What needs to be done:
Output all records exactly.

The data:
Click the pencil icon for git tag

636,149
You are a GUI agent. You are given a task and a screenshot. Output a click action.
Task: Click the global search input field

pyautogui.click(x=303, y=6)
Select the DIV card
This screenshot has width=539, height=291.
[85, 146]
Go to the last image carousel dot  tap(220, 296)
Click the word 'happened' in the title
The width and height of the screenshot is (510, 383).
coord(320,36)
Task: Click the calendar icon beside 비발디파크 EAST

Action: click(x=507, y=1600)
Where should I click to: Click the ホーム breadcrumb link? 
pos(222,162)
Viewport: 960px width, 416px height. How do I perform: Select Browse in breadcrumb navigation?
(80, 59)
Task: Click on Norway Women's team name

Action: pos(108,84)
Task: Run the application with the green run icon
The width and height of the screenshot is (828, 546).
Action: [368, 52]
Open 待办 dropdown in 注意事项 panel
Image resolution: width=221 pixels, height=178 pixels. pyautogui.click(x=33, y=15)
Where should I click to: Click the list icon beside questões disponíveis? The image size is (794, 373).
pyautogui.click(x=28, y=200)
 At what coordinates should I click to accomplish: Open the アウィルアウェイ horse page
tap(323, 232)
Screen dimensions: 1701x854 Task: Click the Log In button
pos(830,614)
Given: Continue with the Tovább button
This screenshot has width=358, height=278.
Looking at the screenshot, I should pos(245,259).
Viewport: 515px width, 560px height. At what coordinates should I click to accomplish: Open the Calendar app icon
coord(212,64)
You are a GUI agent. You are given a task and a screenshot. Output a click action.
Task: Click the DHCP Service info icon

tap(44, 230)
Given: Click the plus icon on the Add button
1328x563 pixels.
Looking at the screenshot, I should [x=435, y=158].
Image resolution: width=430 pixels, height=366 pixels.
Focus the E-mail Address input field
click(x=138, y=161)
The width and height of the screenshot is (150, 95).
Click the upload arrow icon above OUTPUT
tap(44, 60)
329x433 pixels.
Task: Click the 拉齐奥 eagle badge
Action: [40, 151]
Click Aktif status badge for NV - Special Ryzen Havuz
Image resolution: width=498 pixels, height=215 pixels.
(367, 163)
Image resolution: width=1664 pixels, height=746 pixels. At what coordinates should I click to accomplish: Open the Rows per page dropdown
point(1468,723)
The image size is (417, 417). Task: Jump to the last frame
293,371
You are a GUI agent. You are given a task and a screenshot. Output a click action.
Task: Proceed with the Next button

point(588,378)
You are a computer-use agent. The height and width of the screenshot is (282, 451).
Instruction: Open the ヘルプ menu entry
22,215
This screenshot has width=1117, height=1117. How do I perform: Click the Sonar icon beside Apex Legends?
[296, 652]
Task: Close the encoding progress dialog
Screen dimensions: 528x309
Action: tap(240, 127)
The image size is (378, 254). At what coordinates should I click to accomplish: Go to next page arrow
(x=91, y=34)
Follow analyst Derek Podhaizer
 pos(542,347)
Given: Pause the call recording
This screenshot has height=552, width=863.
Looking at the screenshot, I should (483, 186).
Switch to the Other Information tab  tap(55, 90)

Response to the exercise:
Click the pencil icon for git tag

636,149
You are a GUI agent. You are given a task and a screenshot. Output a click action.
Task: Click the global search input field

pyautogui.click(x=303, y=6)
Select the DIV card
This screenshot has width=539, height=291.
[85, 146]
Go to the last image carousel dot  tap(220, 296)
Click the word 'happened' in the title
The width and height of the screenshot is (510, 383).
coord(320,36)
Task: Click the calendar icon beside 비발디파크 EAST

Action: click(x=507, y=1600)
Where should I click to: Click the ホーム breadcrumb link? 
pos(222,162)
Viewport: 960px width, 416px height. How do I perform: Select Browse in breadcrumb navigation?
(80, 59)
Task: Click on Norway Women's team name

Action: pos(108,84)
Task: Run the application with the green run icon
The width and height of the screenshot is (828, 546).
Action: [368, 52]
Open 待办 dropdown in 注意事项 panel
Image resolution: width=221 pixels, height=178 pixels. pyautogui.click(x=33, y=15)
Where should I click to: Click the list icon beside questões disponíveis? The image size is (794, 373).
pyautogui.click(x=28, y=200)
 At what coordinates should I click to accomplish: Open the アウィルアウェイ horse page
tap(323, 232)
Screen dimensions: 1701x854 Task: Click the Log In button
pos(830,614)
Given: Continue with the Tovább button
This screenshot has width=358, height=278.
Looking at the screenshot, I should pos(245,259).
Viewport: 515px width, 560px height. At what coordinates should I click to accomplish: Open the Calendar app icon
coord(212,64)
You are a GUI agent. You are given a task and a screenshot. Output a click action.
Task: Click the DHCP Service info icon

tap(44, 230)
Given: Click the plus icon on the Add button
1328x563 pixels.
Looking at the screenshot, I should [x=435, y=158].
Image resolution: width=430 pixels, height=366 pixels.
Focus the E-mail Address input field
click(x=138, y=161)
The width and height of the screenshot is (150, 95).
Click the upload arrow icon above OUTPUT
tap(44, 60)
329x433 pixels.
Task: Click the 拉齐奥 eagle badge
Action: [40, 151]
Click Aktif status badge for NV - Special Ryzen Havuz
Image resolution: width=498 pixels, height=215 pixels.
(367, 163)
Image resolution: width=1664 pixels, height=746 pixels. At what coordinates should I click to accomplish: Open the Rows per page dropdown
point(1468,723)
The image size is (417, 417). Task: Jump to the last frame
293,371
You are a GUI agent. You are given a task and a screenshot. Output a click action.
Task: Proceed with the Next button

point(588,378)
You are a computer-use agent. The height and width of the screenshot is (282, 451).
Instruction: Open the ヘルプ menu entry
22,215
This screenshot has width=1117, height=1117. How do I perform: Click the Sonar icon beside Apex Legends?
[296, 652]
Task: Close the encoding progress dialog
Screen dimensions: 528x309
Action: tap(240, 127)
The image size is (378, 254). At what coordinates should I click to accomplish: Go to next page arrow
(x=91, y=34)
Follow analyst Derek Podhaizer
 pos(542,347)
Given: Pause the call recording
This screenshot has height=552, width=863.
Looking at the screenshot, I should (483, 186).
Switch to the Other Information tab  tap(55, 90)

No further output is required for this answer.